The curators of the exhibition, Julio Arce and Ruth Piquer, professors of the Department of Musicology of the Faculty of Geography and History, explain that the more than 800 vinyl records on display are a real walk through the memories of childhood and youth of any visitor, since “music has the ability to recall and remember the past, and sometimes imagine the future”. It is, in short, and as Andrea Levy, delegate of the government area of Culture, Tourism and Sport of the Madrid City Council, highlighted at the opening, a review of our cultural history and “if we are inspired by art and culture, we will not be inspired by tolerance and hatred”.
Julián Ruiz is a music producer, creator of the radio program Plásticos y Decibelios, and an avid vinyl collector, which has led him to compile, so far, 623,202 records in his collection. Emilio del Río, director of Libraries, Archives and Museums of the Madrid City Council, encouraged by the musician Raúl Rodríguez, thought it would be nice to show part of that collection, so he contacted the Complutense professor Julio Arce to propose him the idea.
Arce was delighted to take up the baton and as a first step, and with the help of students from the Department of Musicology, they went to Julián Ruiz’s house to catalog the records and make a selection. That work took them a total of six months and has resulted in this exhibition, which is “a personal experience, because it tries to recognize Julián Ruiz by choosing records from his collection, and that implies reflecting both his career and his taste”.

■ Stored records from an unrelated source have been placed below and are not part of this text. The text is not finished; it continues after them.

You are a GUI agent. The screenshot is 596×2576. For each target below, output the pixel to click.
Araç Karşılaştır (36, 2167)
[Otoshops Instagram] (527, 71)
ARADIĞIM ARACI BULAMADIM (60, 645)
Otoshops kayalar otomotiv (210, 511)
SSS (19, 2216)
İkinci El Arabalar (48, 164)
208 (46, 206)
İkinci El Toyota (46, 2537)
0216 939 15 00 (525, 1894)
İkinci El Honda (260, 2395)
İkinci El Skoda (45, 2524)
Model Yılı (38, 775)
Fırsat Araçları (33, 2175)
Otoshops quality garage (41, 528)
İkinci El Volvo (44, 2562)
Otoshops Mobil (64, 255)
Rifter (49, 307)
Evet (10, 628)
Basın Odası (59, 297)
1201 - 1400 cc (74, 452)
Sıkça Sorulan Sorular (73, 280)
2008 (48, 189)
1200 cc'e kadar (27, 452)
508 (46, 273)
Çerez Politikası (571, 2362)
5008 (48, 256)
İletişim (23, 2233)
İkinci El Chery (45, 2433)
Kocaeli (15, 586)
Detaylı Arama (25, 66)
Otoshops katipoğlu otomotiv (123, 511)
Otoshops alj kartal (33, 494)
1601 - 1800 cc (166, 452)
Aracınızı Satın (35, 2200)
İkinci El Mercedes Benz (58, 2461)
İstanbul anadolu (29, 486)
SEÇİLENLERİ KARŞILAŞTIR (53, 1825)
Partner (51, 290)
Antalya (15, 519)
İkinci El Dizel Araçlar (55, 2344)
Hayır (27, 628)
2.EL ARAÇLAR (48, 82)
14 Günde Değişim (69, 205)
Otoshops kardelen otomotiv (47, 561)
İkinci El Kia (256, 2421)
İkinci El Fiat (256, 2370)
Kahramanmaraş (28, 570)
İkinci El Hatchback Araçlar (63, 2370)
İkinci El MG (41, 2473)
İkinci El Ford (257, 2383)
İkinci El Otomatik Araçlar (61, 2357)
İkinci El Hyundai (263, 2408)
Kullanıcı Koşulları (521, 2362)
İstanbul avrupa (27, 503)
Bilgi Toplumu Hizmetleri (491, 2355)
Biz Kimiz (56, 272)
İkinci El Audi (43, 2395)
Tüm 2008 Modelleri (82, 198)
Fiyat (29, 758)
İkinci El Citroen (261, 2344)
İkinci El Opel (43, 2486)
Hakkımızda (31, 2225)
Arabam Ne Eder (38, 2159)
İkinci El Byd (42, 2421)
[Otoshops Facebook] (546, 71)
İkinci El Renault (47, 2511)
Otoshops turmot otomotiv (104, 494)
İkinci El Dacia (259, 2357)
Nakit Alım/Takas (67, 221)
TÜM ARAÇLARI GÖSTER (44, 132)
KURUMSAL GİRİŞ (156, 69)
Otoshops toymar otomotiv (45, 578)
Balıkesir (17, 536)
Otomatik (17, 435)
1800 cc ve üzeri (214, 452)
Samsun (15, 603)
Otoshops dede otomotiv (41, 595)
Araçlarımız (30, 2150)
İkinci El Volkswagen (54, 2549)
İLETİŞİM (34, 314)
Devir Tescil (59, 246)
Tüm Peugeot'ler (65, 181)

Ruth Piquer adds that the exhibition activates the memory, “not only the personal, but also the cultural and artistic”, since the covers of these vinyls are an iconographic reflection of different aesthetic movements. The exhibition has been divided into different sections, being the portraits section the one that welcomes the visitor, portraits “where the artists’ gaze is of great importance”, and that, as Andrea Levy jokes, allows to have “face to face John Lennon and Sara Montiel”.
The central section of the exhibition includes covers inspired by art or made by artists, and you can also see pictorial records where the vinyl itself is the one that is painted. Behind suggestive red curtains are records showing the involvement of the body and sexuality with pop music, and next to it is a selection of records showing the now iconic rivalry between the Rolling Stones and the Beatles.

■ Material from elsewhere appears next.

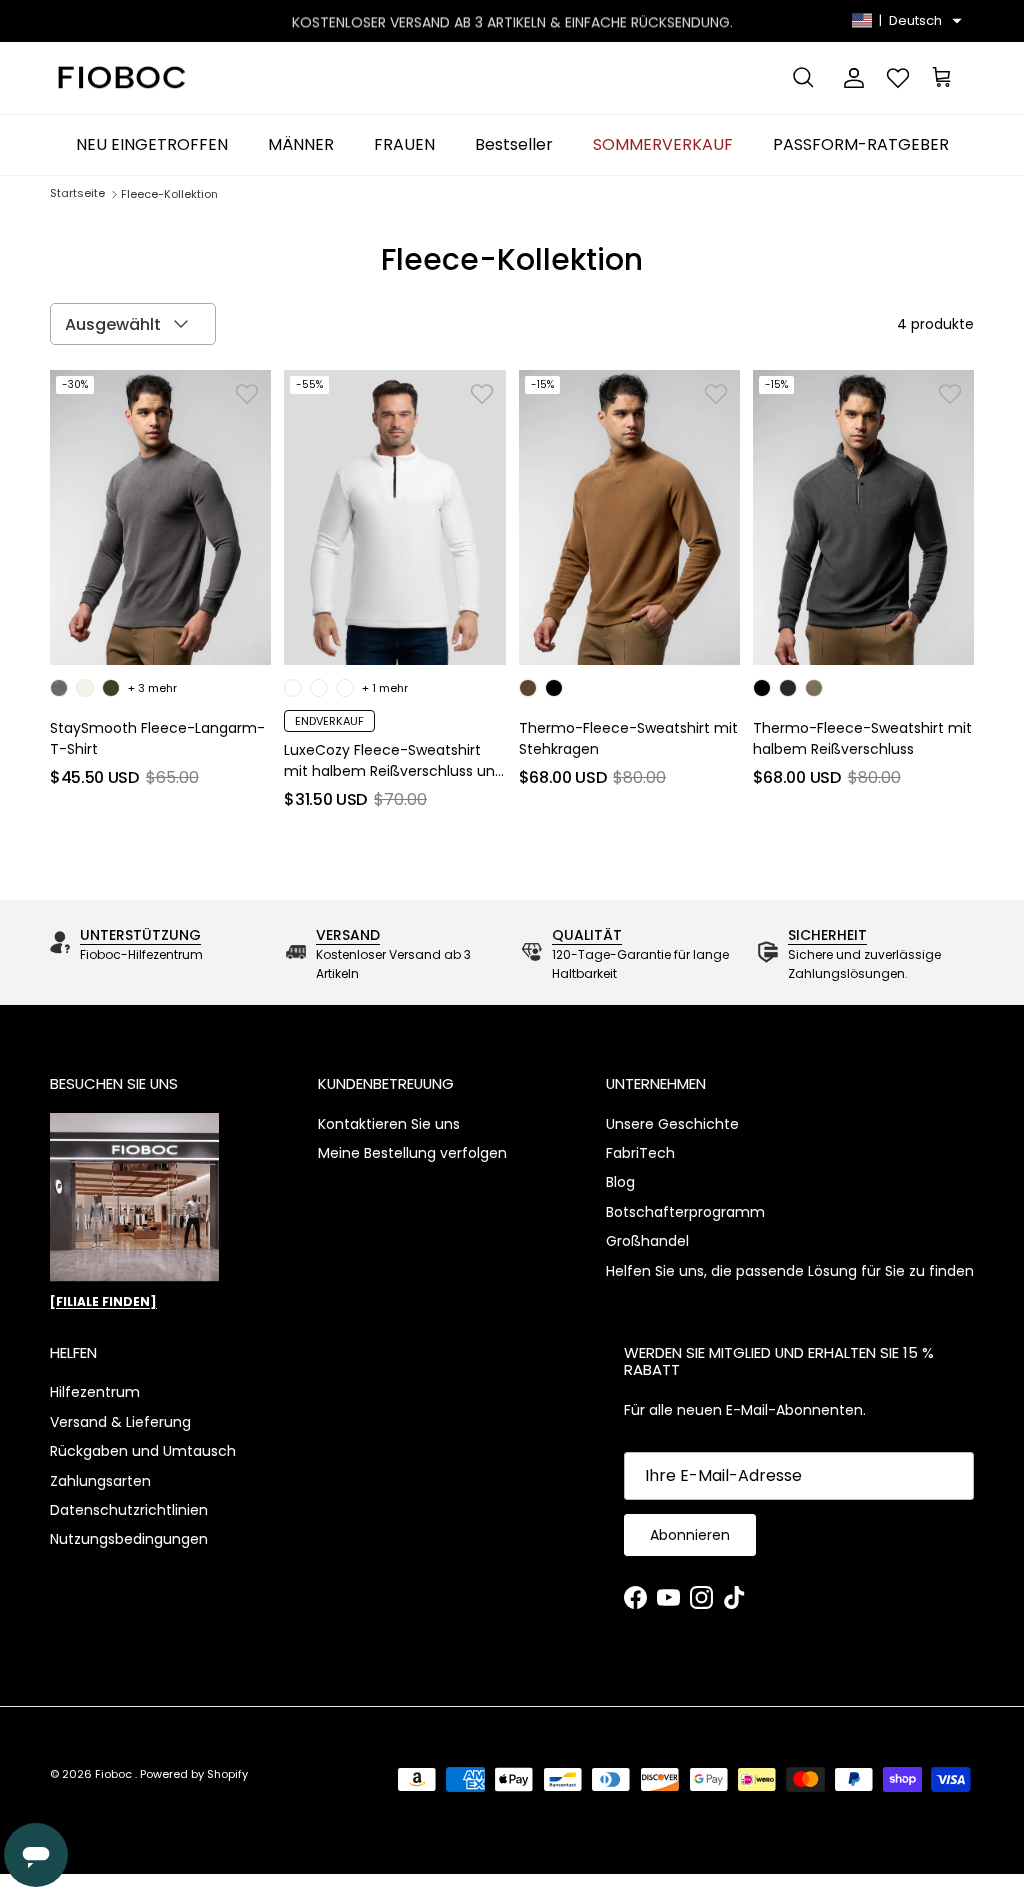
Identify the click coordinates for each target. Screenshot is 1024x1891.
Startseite (77, 194)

Next in the exhibition is an area that the curators have dubbed “imaginary worlds”, where the covers include dreamlike, futuristic, hyperbolic worlds, with impossible figures, monsters and mythological beings. At the end of the exhibition, the records have been placed around the history of Spanish pop rock and cinema, with the inclusion of a twenty-minute video that reviews the importance of film music.
Visiting the exhibition, Julián Ruiz stops and says: “This is the most important Spanish record in history”. He is referring specifically to A song of joy, the version of the famous Miguel Ríos song sung by himself in English and released in the United States. Perhaps he means it seriously or he does it to honor his “validator”, Miguel Ríos himself, who also attended the inauguration. For the singer, this exhibition is “one more plea against the throwaway policy, it is an everlasting walk through our feelings and our culture”. According to Ríos, the music of the 50s and 60s managed to empower young people, turning them into a social class that had been silenced until then”.

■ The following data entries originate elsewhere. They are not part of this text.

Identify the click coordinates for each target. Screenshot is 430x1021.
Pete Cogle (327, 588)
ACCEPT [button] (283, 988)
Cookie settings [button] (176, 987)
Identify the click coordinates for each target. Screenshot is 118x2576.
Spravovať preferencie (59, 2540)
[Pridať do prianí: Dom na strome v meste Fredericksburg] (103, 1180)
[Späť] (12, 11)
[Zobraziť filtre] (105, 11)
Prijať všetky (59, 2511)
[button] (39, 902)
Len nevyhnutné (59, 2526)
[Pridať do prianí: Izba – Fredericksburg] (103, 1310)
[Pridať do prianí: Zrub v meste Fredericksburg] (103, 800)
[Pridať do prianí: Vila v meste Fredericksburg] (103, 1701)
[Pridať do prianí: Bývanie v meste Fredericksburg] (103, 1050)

Julián Ruiz recalls that his father bought a pick-up, a small portable record player, and that in 1961 he bought his first record, one by Chubby Checker, and that, coincidentally, two months later Miguel Ríos released his first album, with a version of a twist that appeared on that Chubby Checker record.
Finally, Ruiz believes that music listened to on vinyl is priceless and that leads him to shout: “Long live vinyl!